## Exercise task
Swap every "Image resolution" in the records for "Screen resolution", then give the records again with all else unchanged.

## Input records
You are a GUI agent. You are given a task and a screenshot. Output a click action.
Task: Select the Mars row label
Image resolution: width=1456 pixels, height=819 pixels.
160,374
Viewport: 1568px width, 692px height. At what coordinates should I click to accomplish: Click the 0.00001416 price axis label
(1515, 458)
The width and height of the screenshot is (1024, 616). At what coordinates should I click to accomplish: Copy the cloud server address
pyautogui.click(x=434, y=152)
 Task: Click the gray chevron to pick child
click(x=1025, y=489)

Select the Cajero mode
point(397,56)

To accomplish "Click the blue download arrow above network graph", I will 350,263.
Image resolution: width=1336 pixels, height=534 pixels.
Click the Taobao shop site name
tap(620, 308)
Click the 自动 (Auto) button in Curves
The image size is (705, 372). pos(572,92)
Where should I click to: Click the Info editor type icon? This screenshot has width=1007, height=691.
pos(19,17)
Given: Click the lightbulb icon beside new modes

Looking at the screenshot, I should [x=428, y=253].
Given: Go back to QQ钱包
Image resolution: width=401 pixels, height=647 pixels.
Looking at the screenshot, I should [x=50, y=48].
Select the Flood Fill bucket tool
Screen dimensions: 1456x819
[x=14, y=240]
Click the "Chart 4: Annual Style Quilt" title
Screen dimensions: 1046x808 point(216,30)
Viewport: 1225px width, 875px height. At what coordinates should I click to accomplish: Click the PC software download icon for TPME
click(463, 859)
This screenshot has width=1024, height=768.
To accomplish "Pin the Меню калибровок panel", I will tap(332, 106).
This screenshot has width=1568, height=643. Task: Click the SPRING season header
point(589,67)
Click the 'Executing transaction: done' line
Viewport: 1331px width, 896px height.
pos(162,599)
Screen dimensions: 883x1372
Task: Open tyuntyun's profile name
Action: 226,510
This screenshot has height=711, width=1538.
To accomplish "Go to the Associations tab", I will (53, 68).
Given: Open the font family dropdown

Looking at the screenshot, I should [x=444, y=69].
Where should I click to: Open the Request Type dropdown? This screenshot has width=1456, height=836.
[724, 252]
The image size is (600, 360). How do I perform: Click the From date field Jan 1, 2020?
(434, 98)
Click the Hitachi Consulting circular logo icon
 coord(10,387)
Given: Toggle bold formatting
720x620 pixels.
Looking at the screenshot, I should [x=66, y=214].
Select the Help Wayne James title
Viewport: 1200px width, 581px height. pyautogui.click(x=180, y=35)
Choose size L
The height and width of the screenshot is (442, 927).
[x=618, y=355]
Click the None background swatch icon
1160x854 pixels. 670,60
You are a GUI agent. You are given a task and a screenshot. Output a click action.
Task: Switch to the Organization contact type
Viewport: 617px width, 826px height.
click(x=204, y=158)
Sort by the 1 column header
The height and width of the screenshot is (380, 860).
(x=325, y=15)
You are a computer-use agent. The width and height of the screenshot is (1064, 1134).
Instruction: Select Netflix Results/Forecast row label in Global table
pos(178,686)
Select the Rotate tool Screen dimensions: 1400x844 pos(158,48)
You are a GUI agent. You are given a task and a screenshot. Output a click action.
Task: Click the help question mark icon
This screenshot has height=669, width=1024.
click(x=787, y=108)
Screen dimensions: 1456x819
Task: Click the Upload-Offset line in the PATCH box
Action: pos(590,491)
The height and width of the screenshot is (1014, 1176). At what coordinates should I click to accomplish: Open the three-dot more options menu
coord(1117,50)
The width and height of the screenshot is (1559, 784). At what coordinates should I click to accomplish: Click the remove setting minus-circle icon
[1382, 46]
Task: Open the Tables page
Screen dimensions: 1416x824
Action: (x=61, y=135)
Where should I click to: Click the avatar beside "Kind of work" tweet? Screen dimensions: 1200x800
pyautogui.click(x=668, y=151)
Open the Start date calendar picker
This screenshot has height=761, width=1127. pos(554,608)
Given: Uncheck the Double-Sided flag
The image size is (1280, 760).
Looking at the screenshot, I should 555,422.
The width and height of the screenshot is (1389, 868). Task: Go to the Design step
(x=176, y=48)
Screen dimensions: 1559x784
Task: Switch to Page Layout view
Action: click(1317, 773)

## Task answer
You are a GUI agent. You are given a task and a screenshot. Output a click action.
Task: Select the Mars row label
Screen resolution: width=1456 pixels, height=819 pixels.
160,374
Viewport: 1568px width, 692px height. At what coordinates should I click to accomplish: Click the 0.00001416 price axis label
(1515, 458)
The width and height of the screenshot is (1024, 616). At what coordinates should I click to accomplish: Copy the cloud server address
pyautogui.click(x=434, y=152)
 Task: Click the gray chevron to pick child
click(x=1025, y=489)

Select the Cajero mode
point(397,56)

To accomplish "Click the blue download arrow above network graph", I will 350,263.
Screen resolution: width=1336 pixels, height=534 pixels.
Click the Taobao shop site name
tap(620, 308)
Click the 自动 (Auto) button in Curves
The image size is (705, 372). pos(572,92)
Where should I click to: Click the Info editor type icon? This screenshot has width=1007, height=691.
pos(19,17)
Given: Click the lightbulb icon beside new modes

Looking at the screenshot, I should [x=428, y=253].
Given: Go back to QQ钱包
Screen resolution: width=401 pixels, height=647 pixels.
Looking at the screenshot, I should [x=50, y=48].
Select the Flood Fill bucket tool
Screen dimensions: 1456x819
[x=14, y=240]
Click the "Chart 4: Annual Style Quilt" title
Screen dimensions: 1046x808 point(216,30)
Viewport: 1225px width, 875px height. At what coordinates should I click to accomplish: Click the PC software download icon for TPME
click(463, 859)
This screenshot has width=1024, height=768.
To accomplish "Pin the Меню калибровок panel", I will tap(332, 106).
This screenshot has width=1568, height=643. Task: Click the SPRING season header
point(589,67)
Click the 'Executing transaction: done' line
Viewport: 1331px width, 896px height.
pos(162,599)
Screen dimensions: 883x1372
Task: Open tyuntyun's profile name
Action: 226,510
This screenshot has height=711, width=1538.
To accomplish "Go to the Associations tab", I will (53, 68).
Given: Open the font family dropdown

Looking at the screenshot, I should [x=444, y=69].
Where should I click to: Open the Request Type dropdown? This screenshot has width=1456, height=836.
[724, 252]
The image size is (600, 360). How do I perform: Click the From date field Jan 1, 2020?
(434, 98)
Click the Hitachi Consulting circular logo icon
 coord(10,387)
Given: Toggle bold formatting
720x620 pixels.
Looking at the screenshot, I should [x=66, y=214].
Select the Help Wayne James title
Viewport: 1200px width, 581px height. pyautogui.click(x=180, y=35)
Choose size L
The height and width of the screenshot is (442, 927).
[x=618, y=355]
Click the None background swatch icon
1160x854 pixels. 670,60
You are a GUI agent. You are given a task and a screenshot. Output a click action.
Task: Switch to the Organization contact type
Viewport: 617px width, 826px height.
click(x=204, y=158)
Sort by the 1 column header
The height and width of the screenshot is (380, 860).
(x=325, y=15)
You are a computer-use agent. The width and height of the screenshot is (1064, 1134).
Instruction: Select Netflix Results/Forecast row label in Global table
pos(178,686)
Select the Rotate tool Screen dimensions: 1400x844 pos(158,48)
You are a GUI agent. You are given a task and a screenshot. Output a click action.
Task: Click the help question mark icon
This screenshot has height=669, width=1024.
click(x=787, y=108)
Screen dimensions: 1456x819
Task: Click the Upload-Offset line in the PATCH box
Action: pos(590,491)
The height and width of the screenshot is (1014, 1176). At what coordinates should I click to accomplish: Open the three-dot more options menu
coord(1117,50)
The width and height of the screenshot is (1559, 784). At what coordinates should I click to accomplish: Click the remove setting minus-circle icon
[1382, 46]
Task: Open the Tables page
Screen dimensions: 1416x824
Action: (x=61, y=135)
Where should I click to: Click the avatar beside "Kind of work" tweet? Screen dimensions: 1200x800
pyautogui.click(x=668, y=151)
Open the Start date calendar picker
This screenshot has height=761, width=1127. pos(554,608)
Given: Uncheck the Double-Sided flag
The image size is (1280, 760).
Looking at the screenshot, I should 555,422.
The width and height of the screenshot is (1389, 868). Task: Go to the Design step
(x=176, y=48)
Screen dimensions: 1559x784
Task: Switch to Page Layout view
Action: click(1317, 773)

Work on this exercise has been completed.